OBIETTIVO DICHIARATO:
Trascrivi senza alcuna modifica tutte le voci riportate qui sotto, omettendo le immagini.

DATI DI PARTENZA:
-------------------------

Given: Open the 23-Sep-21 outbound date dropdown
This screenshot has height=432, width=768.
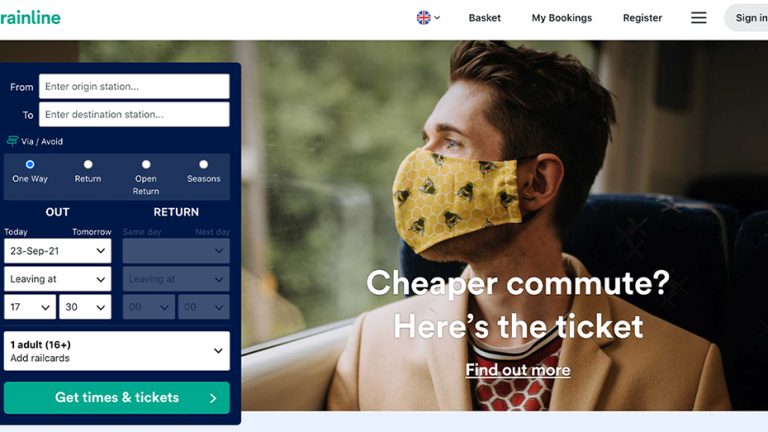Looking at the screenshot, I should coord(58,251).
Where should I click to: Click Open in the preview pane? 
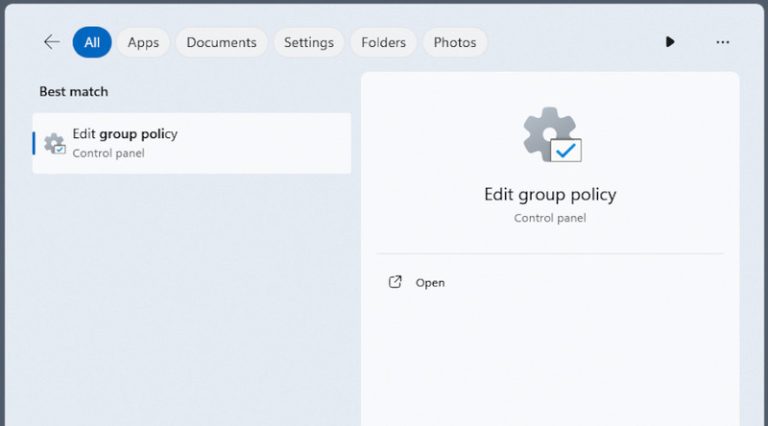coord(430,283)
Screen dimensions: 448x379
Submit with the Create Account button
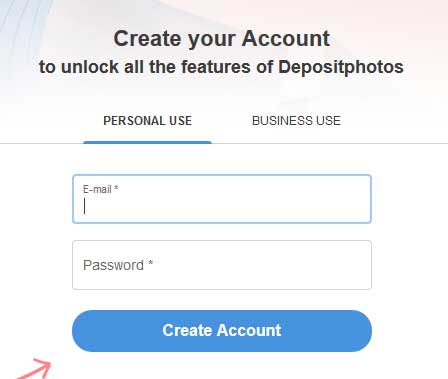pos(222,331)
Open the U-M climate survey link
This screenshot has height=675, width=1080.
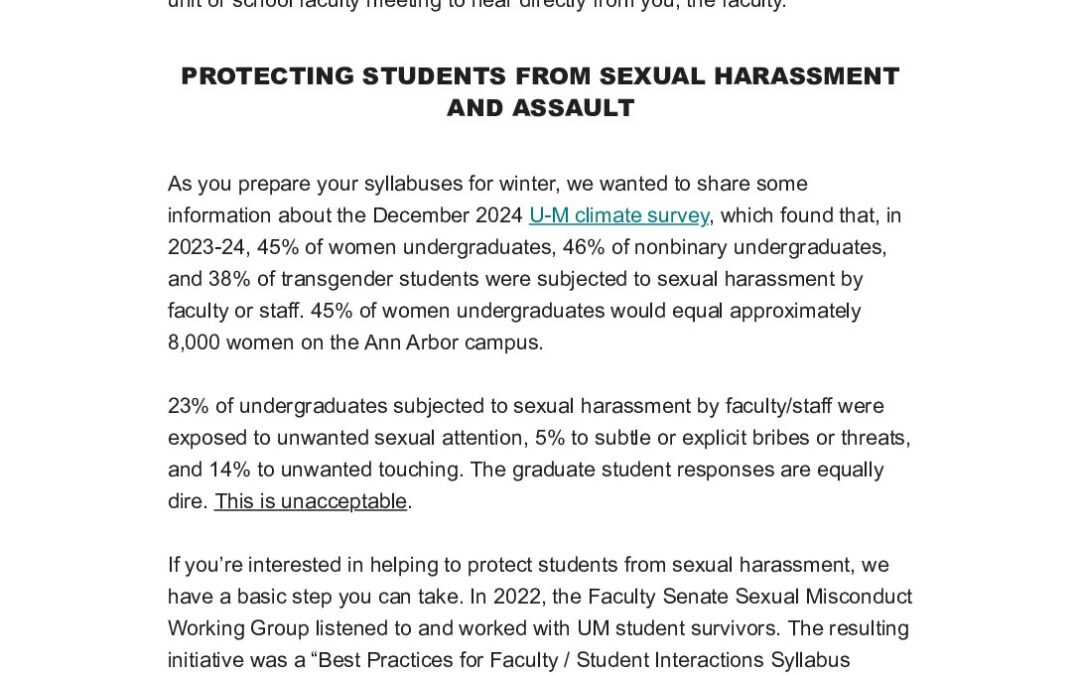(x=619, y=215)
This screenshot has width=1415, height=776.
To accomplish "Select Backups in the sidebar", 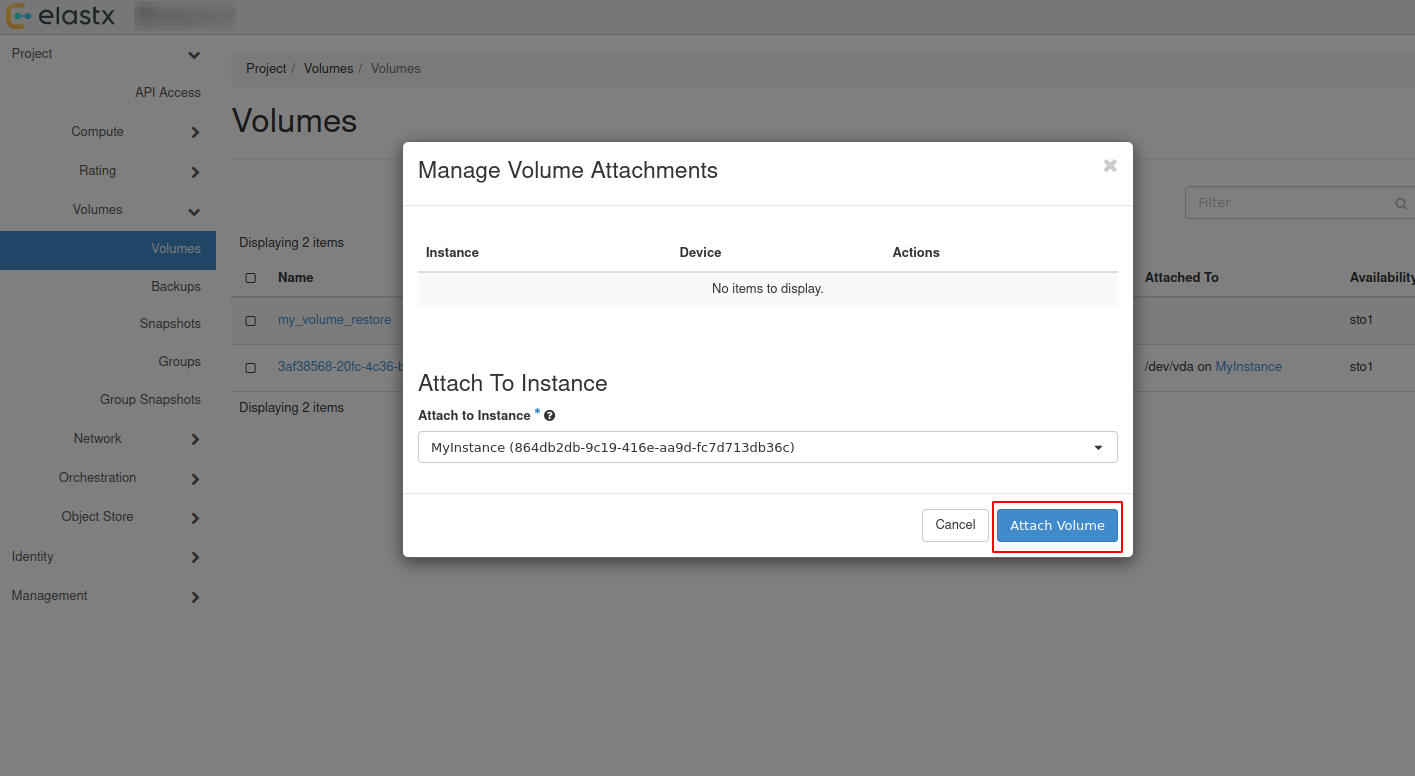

-------------------------

RISULTATO DELL'ESERCIZIO:
Given: Open the 23-Sep-21 outbound date dropdown
This screenshot has height=432, width=768.
Looking at the screenshot, I should coord(58,251).
Where should I click to: Click Open in the preview pane? 
coord(430,283)
Screen dimensions: 448x379
Submit with the Create Account button
pos(222,331)
Open the U-M climate survey link
This screenshot has height=675, width=1080.
(x=619, y=215)
This screenshot has width=1415, height=776.
To accomplish "Select Backups in the sidebar", 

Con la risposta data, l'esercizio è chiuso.